The star-studded cast.
Guys, it looks like they're having fun.
It's such an interesting comparison.
No one has made that yet.
I think it's a really good analogy.
The Losers is a film that had Chris Evans,
who later went on to become Captain America.
You know, Idris Elba.
You know what I mean?
Jeffrey Dean Morgan.
Jeffrey Dean Morgan.
Zoe Saldana.
Zoe Saldana, yeah.
Like really, and me and Jason Patrick.
And some really good actors.
And I think Joel Silver produced it. He was the biggest producer on Warner Brothers a lot.
And I think it was something that they thought could be a franchise.
And I kind of liked the movie.
And I was never –
I love the movie.
Sid Van White, a French director, a lovely guy.
And I thought the movie was kind of unfairly sort of dismissed.
I love the smile you have, though.
You can tell it's got a place in your heart by this movie.
It also was a little early.
I feel like that genre and all that kind of stuff is a –
I think it would be different had it come out now,
but I think anybody who's watched it appreciates it.
I mean it's a fun time, and I feel like Wrath of Man will be very similar.
But we had a good time making that one in a similar way to Wrath of Man.
Really?
Yeah, well, one we shot in San Juan.
Well, listen, it does look awesome, and God willing,
I hope there is more Mindhunter to come and anything else you do because, you know, like I said, you got a vibe to you that I'll always watch.
So thank you for the time and thanks for all the movies and TV, man.
Well, it's a pleasure.
And if I could just plug a couple other.
Yeah, sure.
Absolutely.
So, you know, I've got a film coming out next month with a great guy, a good friend named Liam Neeson,
a movie called The Ice Road.
Heard of him as well.
You're working with some small-time indie guys these days, huh?

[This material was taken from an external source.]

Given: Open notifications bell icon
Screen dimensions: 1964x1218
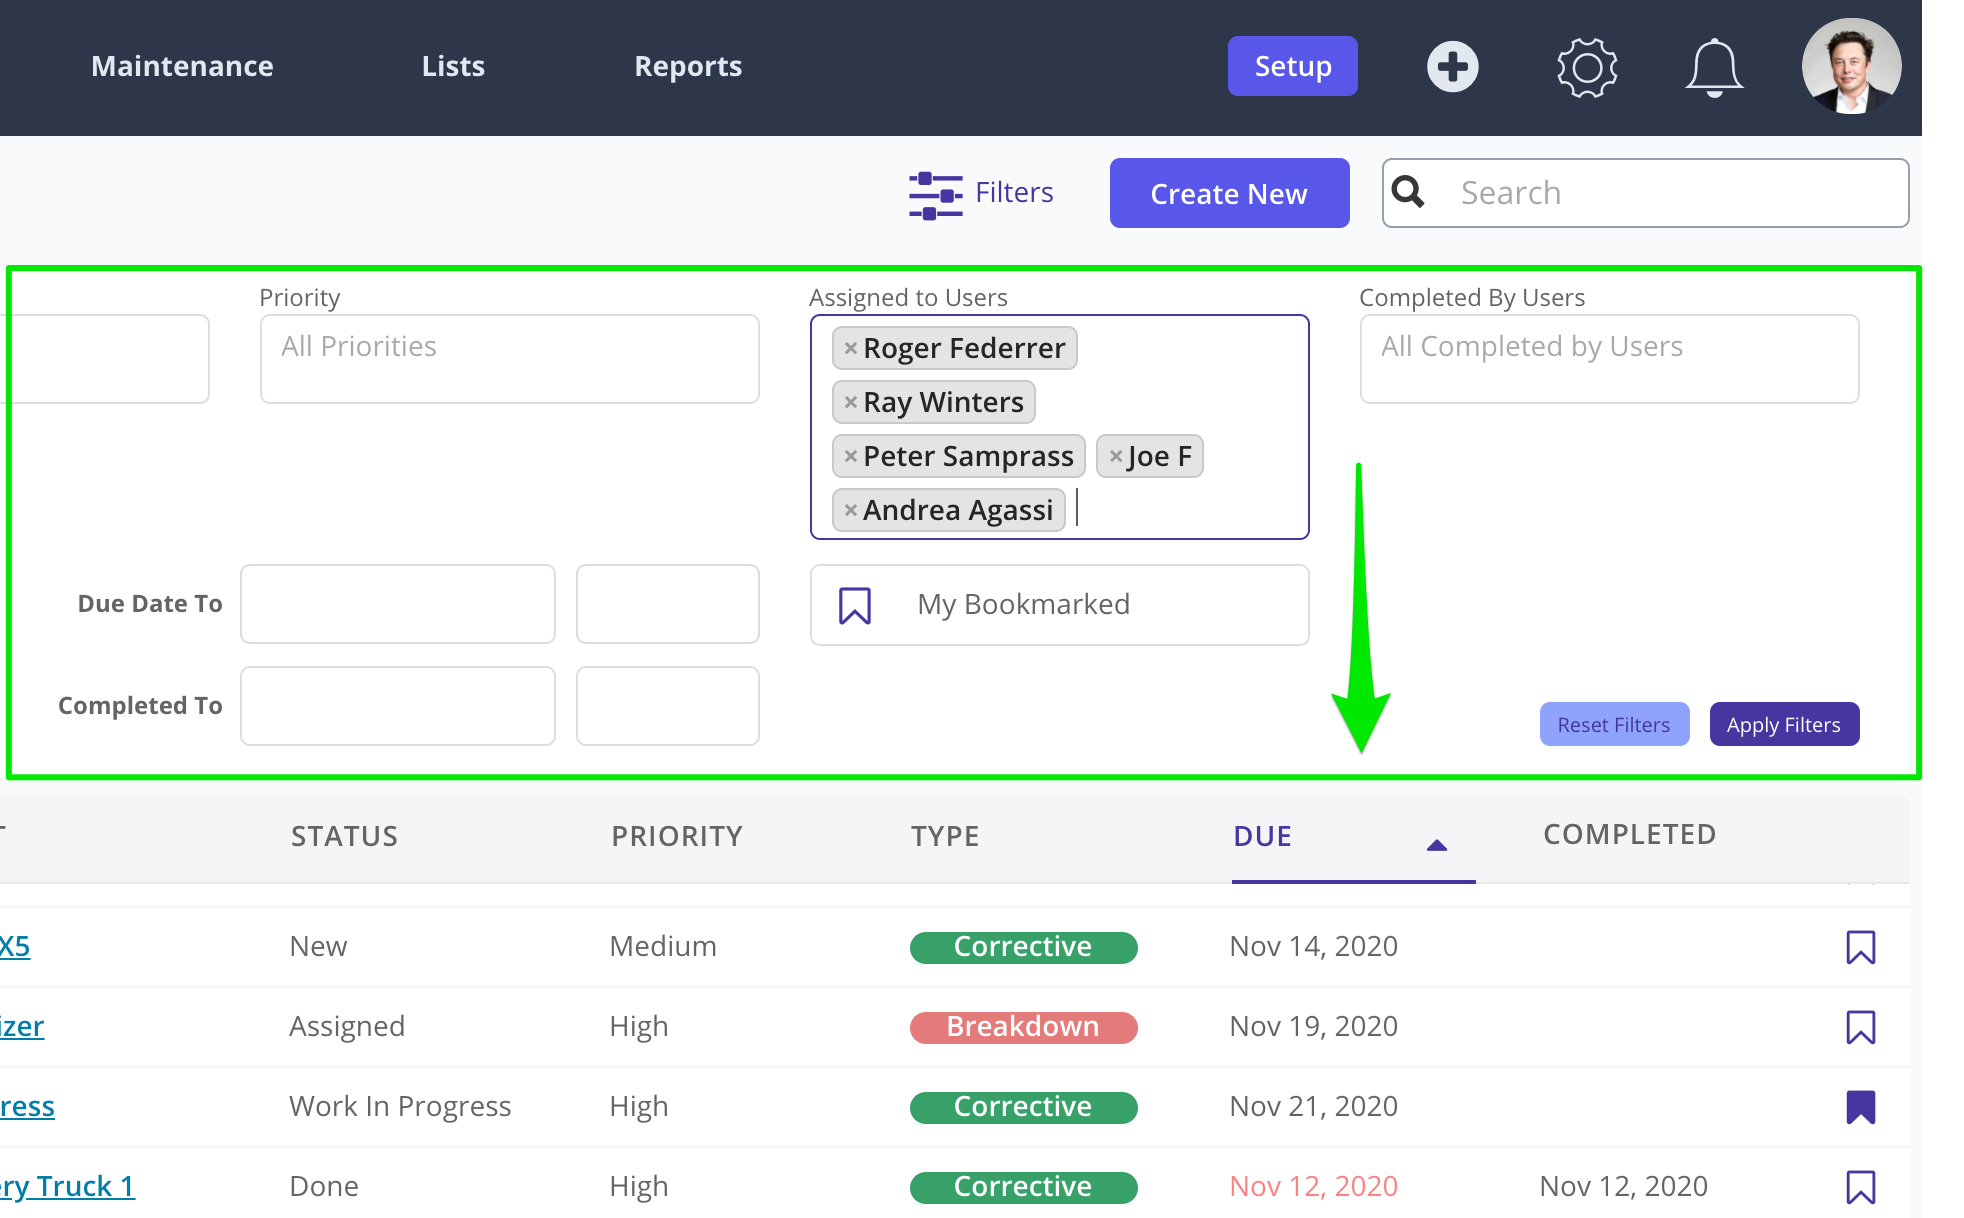Looking at the screenshot, I should pos(1714,67).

And then I'm in an extraordinary film for Guillermo del Toro,
who's one of the great directors of his generation.
His last movie, The Shape of Water, won the Academy Award,
and that one stars Bradley Cooper and Kate Grandshake.
Alright, enough, Jerry.
You want RoboFlex for us right now?
Thank you, man.
Anyway, check those out.
Wrath of Man, Ice Road,
Nightmare Alley. Thanks, guys.
Thank you so much. Absolute pleasure. Thank you. Bye.